[RFC] Verification Order In MLIR

Introduction

We don’t have a clear definition of how a verification is done, things include the ordering of all those verifications, how to handle the dependency of verifier between the trait/interface, .etc. Besides, users don’t know what things are verified before calling their own verifier so that we may end up verifying the same things many times. An even worse case is that it may cause a crash in the verifier.

Background / Motivation

The current operation verification process(OperationVerifier::verifyOperation()) includes steps,

  1. Invariant verification. The order is,
    1. Operation structure verifiers come first, e.g. OneRegion.
    2. Other traits/interface verifiers will be invoked.
    3. Operand/Result verifier
    4. user defined verifier
  2. Region/block verification

We have seen some issues caused by the above verification scheme and those issues can be categorized into two kinds,

Verification dependency between two verifiers

A verifier of an interface may assume another interface/trait or user defined verifier has been verified and would like to access the property of that interface. Here’s an example,

RegionBranchOpInterface

The user’s case is like, it puts the RegionBranchOpInterface::verifyTypes in the interface verifier declaration and has a user defined verifier for operation,

static RegionBranchOpInterfaceTrait::verifyTrait(::mlir::Operation *op) {
  return ::RegionBranchOpInterface::verifyTypes(op);
}
static LogicalResult verify(IfOp op) {
  if (op.getNumResults() != 0 && op.elseRegion().empty())
    return op.emitOpError("must have an else block if defining values");
  return success();
}

They were expecting that the user defined verifier will be run before the interface verifier. But in fact, the interface verifier will be run before the user defined verifier. In this case, it results in a crash if the elseRegion is empty.
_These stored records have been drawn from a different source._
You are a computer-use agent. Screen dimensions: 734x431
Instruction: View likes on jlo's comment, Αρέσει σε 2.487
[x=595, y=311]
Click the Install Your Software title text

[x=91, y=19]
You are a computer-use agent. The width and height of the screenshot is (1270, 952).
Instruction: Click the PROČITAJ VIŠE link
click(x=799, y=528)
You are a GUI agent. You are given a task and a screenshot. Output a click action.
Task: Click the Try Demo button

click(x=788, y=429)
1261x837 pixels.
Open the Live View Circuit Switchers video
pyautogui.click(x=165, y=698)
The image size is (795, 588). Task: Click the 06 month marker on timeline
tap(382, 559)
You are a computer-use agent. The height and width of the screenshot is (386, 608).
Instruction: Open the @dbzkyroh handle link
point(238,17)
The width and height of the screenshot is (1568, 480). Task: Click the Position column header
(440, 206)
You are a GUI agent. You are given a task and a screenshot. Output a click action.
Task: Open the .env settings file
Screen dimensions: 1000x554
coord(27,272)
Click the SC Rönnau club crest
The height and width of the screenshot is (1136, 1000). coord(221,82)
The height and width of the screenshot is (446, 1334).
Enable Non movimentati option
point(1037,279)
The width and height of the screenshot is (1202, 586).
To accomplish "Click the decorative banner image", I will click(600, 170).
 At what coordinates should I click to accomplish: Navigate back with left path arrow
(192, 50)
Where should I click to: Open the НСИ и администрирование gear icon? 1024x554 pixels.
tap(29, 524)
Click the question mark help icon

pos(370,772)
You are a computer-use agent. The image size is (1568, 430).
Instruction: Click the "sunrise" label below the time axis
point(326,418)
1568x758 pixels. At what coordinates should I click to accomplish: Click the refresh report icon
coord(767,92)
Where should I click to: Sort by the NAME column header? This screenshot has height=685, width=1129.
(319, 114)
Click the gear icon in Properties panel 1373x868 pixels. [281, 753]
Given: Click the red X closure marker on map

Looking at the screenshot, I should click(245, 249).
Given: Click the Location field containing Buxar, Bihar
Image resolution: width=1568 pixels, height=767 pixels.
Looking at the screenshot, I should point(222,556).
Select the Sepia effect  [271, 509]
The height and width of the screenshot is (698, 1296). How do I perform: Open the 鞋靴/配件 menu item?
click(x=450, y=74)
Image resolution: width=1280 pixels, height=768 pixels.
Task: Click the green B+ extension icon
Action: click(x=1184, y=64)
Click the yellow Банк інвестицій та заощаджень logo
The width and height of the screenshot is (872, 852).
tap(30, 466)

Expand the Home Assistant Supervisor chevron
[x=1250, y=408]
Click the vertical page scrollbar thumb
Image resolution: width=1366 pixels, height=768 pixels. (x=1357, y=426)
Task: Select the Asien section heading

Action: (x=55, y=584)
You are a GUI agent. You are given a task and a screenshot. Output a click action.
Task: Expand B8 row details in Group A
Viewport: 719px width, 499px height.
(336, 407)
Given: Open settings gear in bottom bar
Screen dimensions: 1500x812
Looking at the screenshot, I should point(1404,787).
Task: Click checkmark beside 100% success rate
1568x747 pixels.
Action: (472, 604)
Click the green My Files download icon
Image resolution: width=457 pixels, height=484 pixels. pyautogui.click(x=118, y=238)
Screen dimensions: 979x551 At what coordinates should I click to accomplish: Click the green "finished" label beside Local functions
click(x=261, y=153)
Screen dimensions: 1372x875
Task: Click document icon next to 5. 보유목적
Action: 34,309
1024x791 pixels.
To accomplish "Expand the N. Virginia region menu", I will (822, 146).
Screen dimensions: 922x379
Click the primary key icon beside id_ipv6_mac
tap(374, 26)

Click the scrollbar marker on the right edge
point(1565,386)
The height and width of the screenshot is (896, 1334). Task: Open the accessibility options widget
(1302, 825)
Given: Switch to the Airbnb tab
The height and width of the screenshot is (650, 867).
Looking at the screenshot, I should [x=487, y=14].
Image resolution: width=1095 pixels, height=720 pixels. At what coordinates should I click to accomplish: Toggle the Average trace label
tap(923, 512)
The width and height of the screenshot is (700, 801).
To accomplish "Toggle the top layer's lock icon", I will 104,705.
Verification dependency with region ops

SymbolTable

LogicalResult detail::verifySymbolTable(Operation *op) {
  // ...
  auto verifySymbolUserFn = [&](Operation *op) -> Optional<WalkResult> {
    if (SymbolUserOpInterface user = dyn_cast<SymbolUserOpInterface>(op))
      return WalkResult(user.verifySymbolUses(symbolTable));
    return WalkResult::advance();
  };

  Optional<WalkResult> result =
      walkSymbolTable(op->getRegions(), verifySymbolUserFn);

In this case, SymbolTable will try to verify the region ops before they get verified. It may lead to problem like crash if we try to manipulate a malformed region operation.

Proposal

I would like to propose an explicit ordering of verifier execution. According to the second case above, we know that the verification of nested operations is required for certain verifiers. Hence, the first thing is to divide the verifiers into two groups,

Running before/after nested operations

In ODS, add a field verifyGroup to specify if this verifier should be run before or after the verifiers of nested operations.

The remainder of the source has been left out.